Il a fouillé dans mon portable. Ca l’a traumatisé. Il avait 18 ans. Je lui ai parlé. Personne n’est parfait. Il n’aurait pas dû fouiller. Il était terrifié à l’idée d’une éventuelle séparation. Ca l’a marqué. Il n’a rien dit, ni à ses frère et soeur, ni à son père. Mais à une de ses amies, fille d’amie, qui l’a donc appris, elle aussi.

Mon mari l’a découvert ensuite. Trois jours avant une fête…une photo sur mon ordinateur. J’ai avoué la vérité.
Il s’est effondré. Le drame. Complètement déprimé. Il pleurait toute la journée. Un enfant. Je vais me foutre en l’air. Il m’a fait promettre que ce serait terminé.

Ca a été terrible pour moi. Arrêter net! Ca a été très, très violent. Mais ma famille passait avant tout. J’ai tenu parole. A moitié. Je lui ai expliqué qu’il fallait que je le revoie une dernière fois. Pour lui parler. Pour mettre fin à cette relation. Je te donne une heure. Je t’appelle à la maison pour savoir si tu es bien rentrée.

J’ai dit à mon mari que son fils le savait. Il lui a expliqué qu’il ne devait pas m’en vouloir et qu’il devait me respecter.

Ensuite, la reconstruction. Mon mari a tout fait pour me reconquérir. Il a été un autre homme. On se parlait. on se posait toutes les questions possibles. C’était très bien au lit. J’avais un peu plus de tendresse. Mais chassez le naturel, il revient au galop…

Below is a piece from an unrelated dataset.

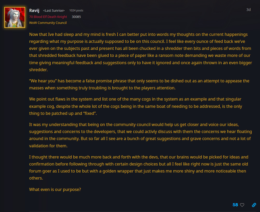Open Ravij's user profile name
Viewport: 260px width, 212px height.
click(x=34, y=10)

Il m’a fouillée pendant des mois. J’étais sous surveillance. J’étouffais. Je ne pouvais rien faire toute seule. J’ai appelé W.

Je l’ai relancé parce que j’avais besoin de lui parler. Mais on ne s’est jamais revus.

Et puis mon mari m’a fait une scène parce qu’un autre copain m’a envoyé un  texto un peu amoureux. Et il est tombé dessus. Et pourtant, je ne l’avais pas encouragé.
Mon mari a trouvé les textos, a pêté les plombs. Il m’a battue, m’a poussée jusqu’à ce que j’avoue que je téléphonais à W.

Il n’a jamais voulu croire que je ne l’avais jamais revu.

Je l’appelais une fois tous les deux mois. Relation très distante avec mon mari. On parle peu. On baise peu. Il m’envoie des vacheries. Il a pris son indépendance.  Il se prend en charge. Ca me surprend. Je suis partie une semaine. Je ne l’ai pas appelé.

On vit l’un à côté de l’autre. Je suis très mal. S’il me rend la pareille, je m’en fous un peu. J’aimerais presque, pour que nous soyons quittes. Cette indifférence me tue à petit feu. J’ai envie qu’il me touche, qu’il me parle, alors que je suis complètement transparente.

Je ne veux plus faire d’efforts pour elle, j’en ai trop fait!

On est malheureux tous les deux. Je lui ai écrit une lettre. Il a tout démonté, phrase par phrase.